_Input records_

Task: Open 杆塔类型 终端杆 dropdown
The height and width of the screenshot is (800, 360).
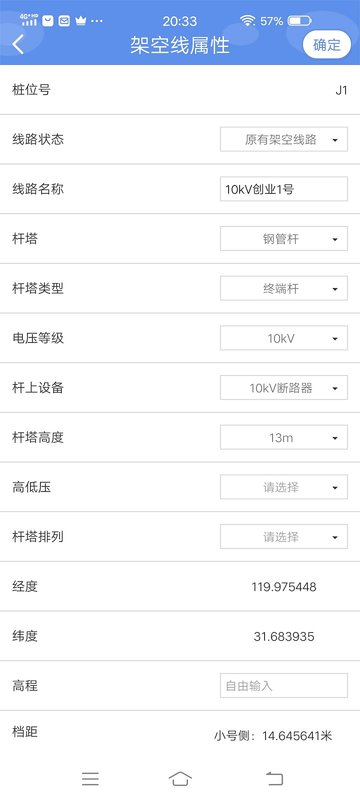Action: (x=284, y=288)
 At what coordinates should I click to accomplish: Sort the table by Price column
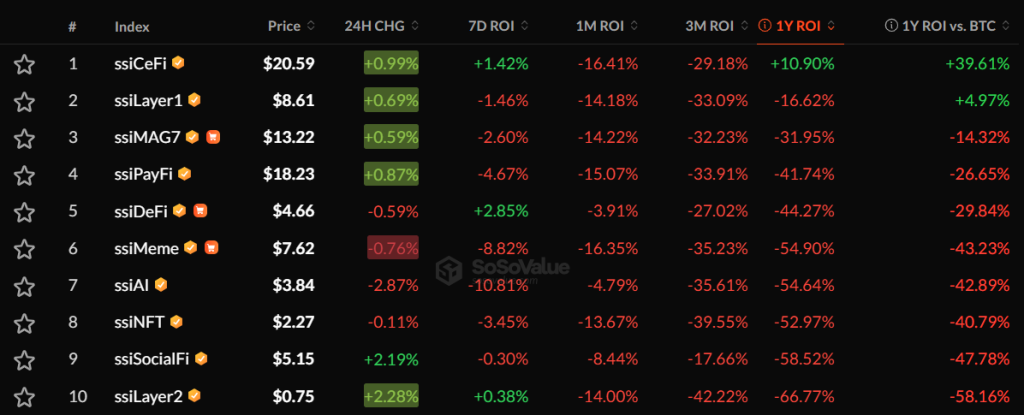[291, 25]
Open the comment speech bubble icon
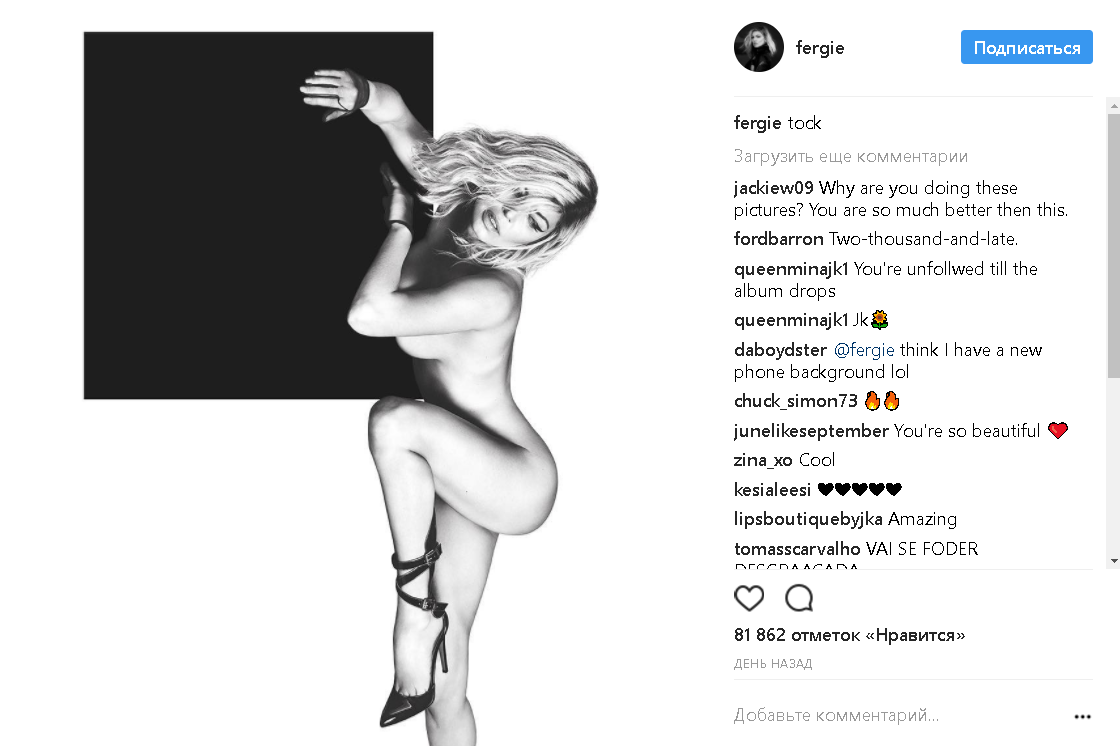This screenshot has width=1120, height=746. pos(799,598)
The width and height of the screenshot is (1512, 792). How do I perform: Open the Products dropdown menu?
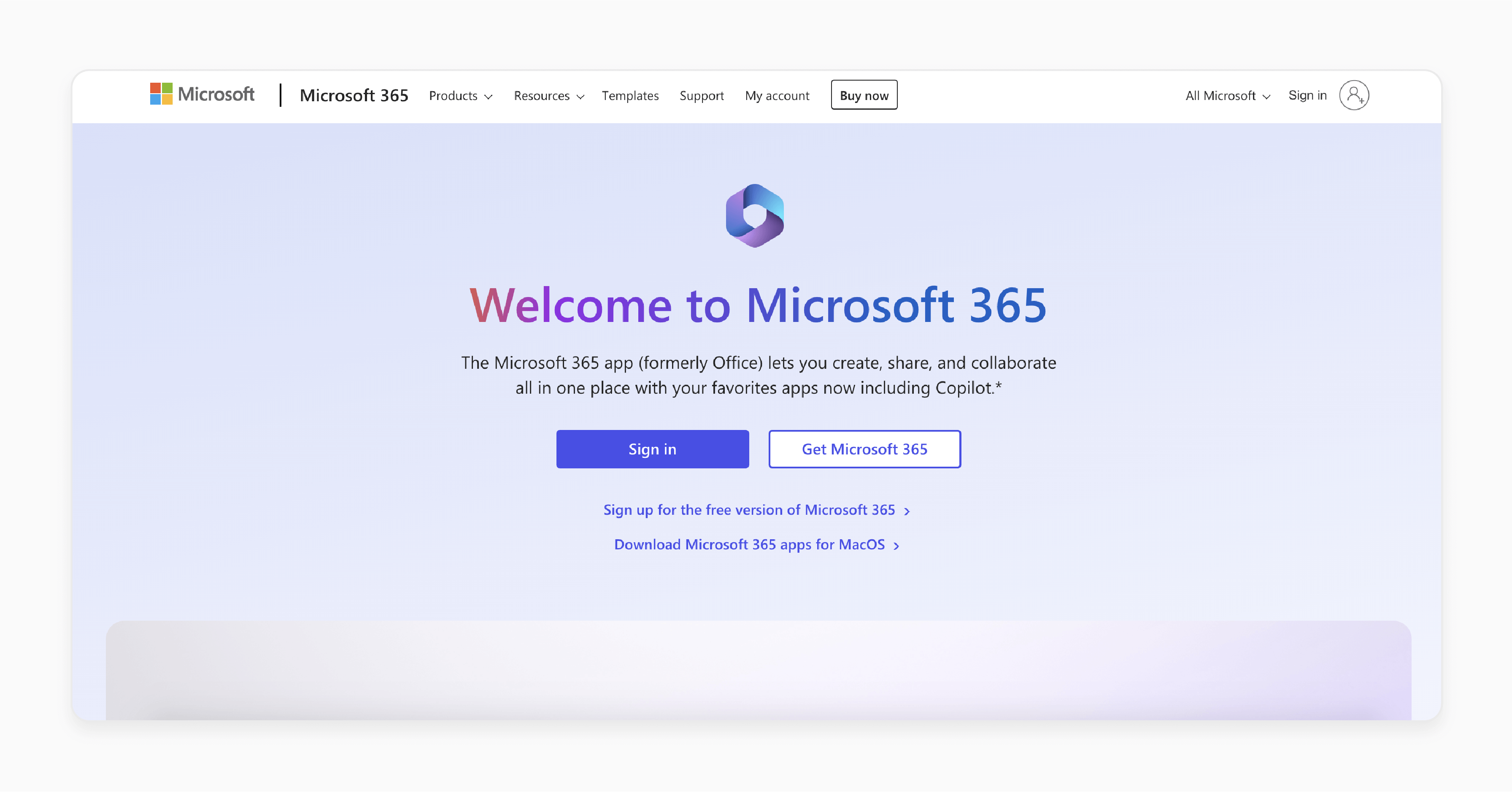(459, 95)
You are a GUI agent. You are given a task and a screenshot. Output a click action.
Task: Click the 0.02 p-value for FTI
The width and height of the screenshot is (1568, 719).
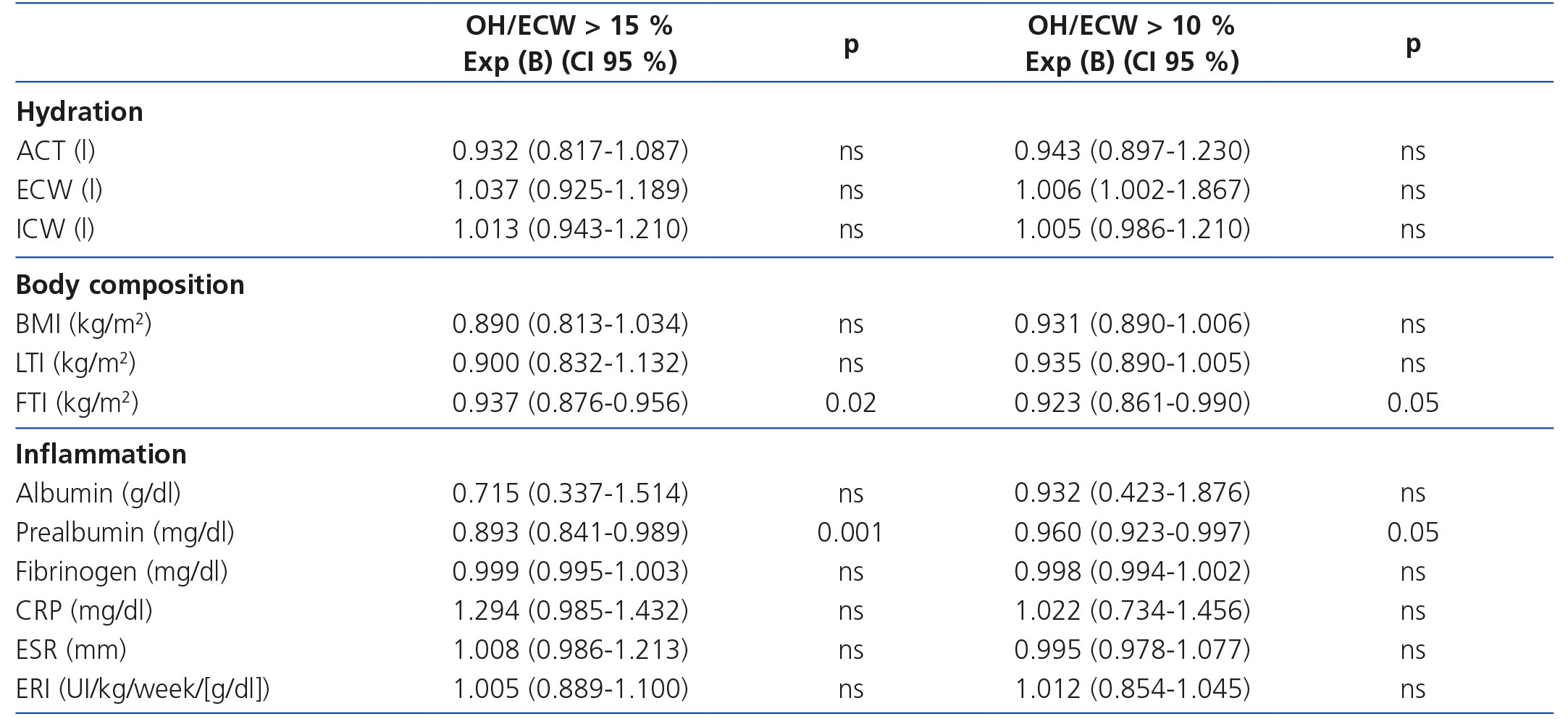coord(850,403)
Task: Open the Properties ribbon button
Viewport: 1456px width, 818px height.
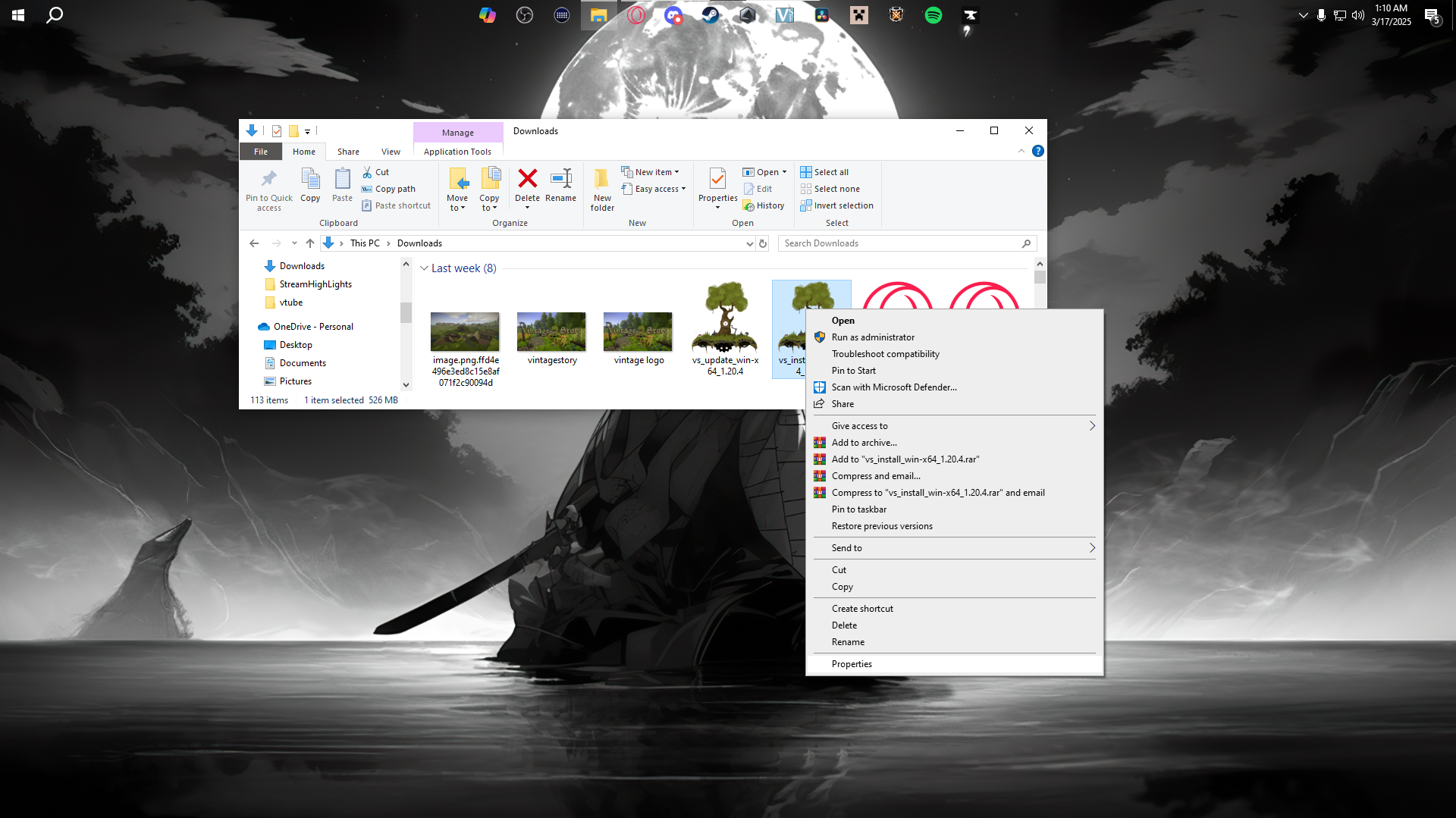Action: [717, 180]
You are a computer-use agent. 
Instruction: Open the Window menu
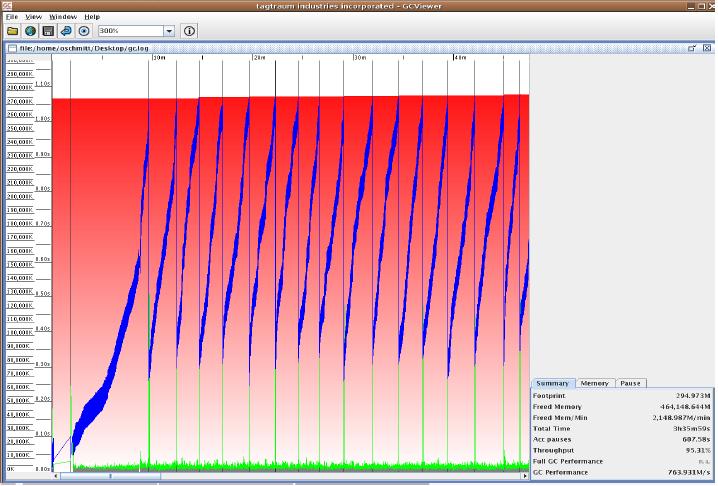pyautogui.click(x=63, y=17)
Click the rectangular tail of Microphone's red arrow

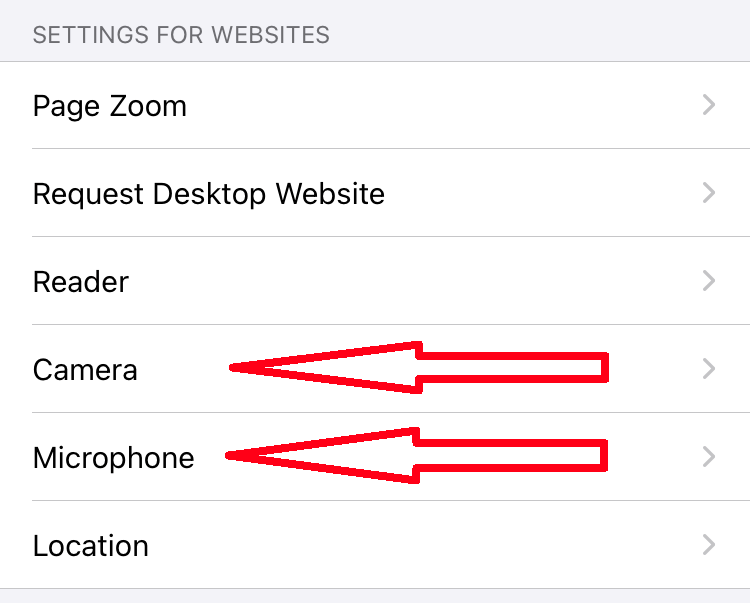point(510,456)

_Task item_
Please copy only the lines from the one that contains "Viewport: 1456px width, 818px height." through the last line of the records, exactly, and keep every picture out of the copy.

_Exercise answer_
Viewport: 1456px width, 818px height.
Action: [717, 180]
You are a computer-use agent. 
Instruction: Open the Window menu
pyautogui.click(x=63, y=17)
Click the rectangular tail of Microphone's red arrow

point(510,456)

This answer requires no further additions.